Nilai tukar Rupiah berada di sekitar 16.776 per dolar menjelang pengumuman kebijakan The Fed. Pelaku pasar menimbang potensi langkah yang akan diambil sambil menilai dampak terhadap arus modal serta ekspektasi mengenai jalur suku bunga ke depan.
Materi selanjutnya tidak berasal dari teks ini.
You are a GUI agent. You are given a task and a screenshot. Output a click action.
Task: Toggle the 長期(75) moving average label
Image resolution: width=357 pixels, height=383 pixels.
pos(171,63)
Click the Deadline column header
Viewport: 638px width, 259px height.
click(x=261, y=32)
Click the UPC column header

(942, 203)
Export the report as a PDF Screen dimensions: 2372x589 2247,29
Gerak rupiah relatif terbatas karena pasar mencoba menyaring sinyal dari dinamika dolar AS dan kebijakan moneter global yang terus berubah.
Dolar AS bergerak melemah, terlihat dari penurunan Indeks Dolar (DXY) ke sekitar 97,12. Kondisi ini memberikan sedikit ruang bagi rupiah untuk mempertahankan levelnya, meskipun respons pasar tetap terbatas. Sinyal domestik terkait independensi Bank Indonesia menambah nuansa kehati-hatian, sehingga ruang untuk penguatan rupiah tetap dibatasi dalam jangka pendek.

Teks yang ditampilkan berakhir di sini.